There are definitely better ways to translate pi into a series of numbers which exhibit some sort of structure that humans would find interesting. This piece shows no feeling for mathematics or for music.
posted by lupus_yonderboy at 9:21 AM on April 29, 2007


"Because he was too tired to think particularly constructively tonight he savagely selected and copied a whole swathe of figures from the spreadsheet at random, pasted them into his own conversion program, which scaled and filtered and manipulated the figures according to his own experimental algorithms, loaded the converted file into Performer, a powerful sequencer program, and played the result through random MIDI channels to whichever synthesisers happened to be on at the moment.

The result was a short burst of the most hideous cacophony, and he stopped it.

He ran the conversion program again, this time instructing it to force-map the pitch values into G minor. This was a utility he was determined in the end to get rid of because he regarded it as cheating. If there was any basis to his firmly held belief that the rhythms and harmonies of music which he found most satisfying could be found in, or at least derived from, the rhythms and harmonies of naturally occurring phenomena, then satisfying forms of modality and intonation should emerge naturally as well, rather than being forced. For the moment, though, he forced it.

The result was a short burst of the most hideous cacophony in G minor.

So much for random shortcuts."
Dirk Gently's Holistic Detective Agency
posted by weston at 11:10 AM on April 29, 2007


This really simple-minded approach tends to be annoying quickly, especially when a static, percussive timbre like piano is used.

Treepour's right that the result *can* be made more interesting by letting pi influence other properties, such as duration or dynamics.
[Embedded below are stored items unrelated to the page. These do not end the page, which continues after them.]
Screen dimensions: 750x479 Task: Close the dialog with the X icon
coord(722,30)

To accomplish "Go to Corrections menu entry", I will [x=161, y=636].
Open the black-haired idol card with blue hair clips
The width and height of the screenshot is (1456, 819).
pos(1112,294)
Just imposing a rhythm or a few phrase structures helps a lot in making the result more musical. We quickly miss repetitive structures.

Wolfram has done a good thing with math notes.
posted by Twang at 2:52 PM on April 29, 2007


I'm at work now so I can't listen to anything (shhh!), but there's another application of music to natural phenomena that's pretty neat: protein sequences. These are not totally random, as the digits of pi appear to be, and although the (untrained) eye can't really pick out any motifs from a printed-out protein sequence, the ear can definitely hear repeat motifs and variations. I remember going to a seminar where a musical sequence was played on a cassette recorder (yeah, it was that long ago), and it was astonishing how much structure you could hear in that protein.
posted by Quietgal at 7:36 AM on April 30, 2007


Hey, that Wolfram tones thing is very nifty. I just lost an hour or so to it, and suspect I will lose more in days to come.
posted by treepour at 9:49 AM on April 30, 2007


I got it!

Take pi out to ten decimal places, play that over and over again, give it a backbeat and a synthesized symphonic harmony, have some gorgeous blonde coo and ooh breathfully through a microphone, echo that and run it through a few algorhythms to make her sound sexier, and you'd have an immediate top ten hit that'd last long enough to make lost of money.

1. Use pi for pop.
2. something something something
3. PROFIT!
posted by ZachsMind at 10:11 AM on April 30, 2007


This post inspired me to print out the 1,000 note pi sequence used by that site, to see if I could turn it into something a bit more musical by improvising a slushy piano piece around it.